» **What you are asked to do**: The material below contains a line with "Teamviewer (430, 927)" and a line with "Sobre (381, 24)". Copy exactly those two lines and all lines between them.

────

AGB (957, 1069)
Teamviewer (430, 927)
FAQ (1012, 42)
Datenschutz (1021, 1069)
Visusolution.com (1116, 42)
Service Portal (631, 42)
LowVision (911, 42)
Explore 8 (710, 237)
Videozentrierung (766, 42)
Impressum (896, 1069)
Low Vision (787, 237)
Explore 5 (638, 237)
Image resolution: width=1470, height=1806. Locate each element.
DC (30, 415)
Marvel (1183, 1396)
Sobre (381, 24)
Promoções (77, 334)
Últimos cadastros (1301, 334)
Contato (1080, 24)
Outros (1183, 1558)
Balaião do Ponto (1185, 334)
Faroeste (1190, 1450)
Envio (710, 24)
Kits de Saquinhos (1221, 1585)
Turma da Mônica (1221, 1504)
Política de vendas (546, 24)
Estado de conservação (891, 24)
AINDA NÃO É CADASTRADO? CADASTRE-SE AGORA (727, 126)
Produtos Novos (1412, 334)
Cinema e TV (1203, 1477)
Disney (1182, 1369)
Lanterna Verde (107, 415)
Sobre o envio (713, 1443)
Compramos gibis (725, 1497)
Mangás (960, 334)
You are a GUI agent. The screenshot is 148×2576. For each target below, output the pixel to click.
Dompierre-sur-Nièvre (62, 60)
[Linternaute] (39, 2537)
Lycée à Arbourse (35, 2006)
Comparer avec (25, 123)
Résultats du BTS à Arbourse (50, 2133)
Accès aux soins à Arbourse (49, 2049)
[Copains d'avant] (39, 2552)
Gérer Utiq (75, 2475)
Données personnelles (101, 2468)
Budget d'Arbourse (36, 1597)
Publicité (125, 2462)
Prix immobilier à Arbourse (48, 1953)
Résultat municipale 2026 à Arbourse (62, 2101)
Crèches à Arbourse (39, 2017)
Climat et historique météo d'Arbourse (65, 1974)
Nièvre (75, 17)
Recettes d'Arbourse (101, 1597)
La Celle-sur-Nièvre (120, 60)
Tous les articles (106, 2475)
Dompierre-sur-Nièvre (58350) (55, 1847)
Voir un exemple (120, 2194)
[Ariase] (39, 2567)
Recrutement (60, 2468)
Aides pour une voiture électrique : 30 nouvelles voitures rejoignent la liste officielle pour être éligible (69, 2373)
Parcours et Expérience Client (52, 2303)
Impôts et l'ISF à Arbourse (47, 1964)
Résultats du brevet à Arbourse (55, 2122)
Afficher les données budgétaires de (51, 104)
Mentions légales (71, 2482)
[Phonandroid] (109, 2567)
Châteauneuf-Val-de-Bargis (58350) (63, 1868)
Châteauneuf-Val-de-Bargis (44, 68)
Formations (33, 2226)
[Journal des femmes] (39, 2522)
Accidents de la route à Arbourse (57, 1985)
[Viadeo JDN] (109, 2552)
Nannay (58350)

────

» **Solution to the exercise**:
Teamviewer (430, 927)
FAQ (1012, 42)
Datenschutz (1021, 1069)
Visusolution.com (1116, 42)
Service Portal (631, 42)
LowVision (911, 42)
Explore 8 (710, 237)
Videozentrierung (766, 42)
Impressum (896, 1069)
Low Vision (787, 237)
Explore 5 (638, 237)
Image resolution: width=1470, height=1806. Locate each element.
DC (30, 415)
Marvel (1183, 1396)
Sobre (381, 24)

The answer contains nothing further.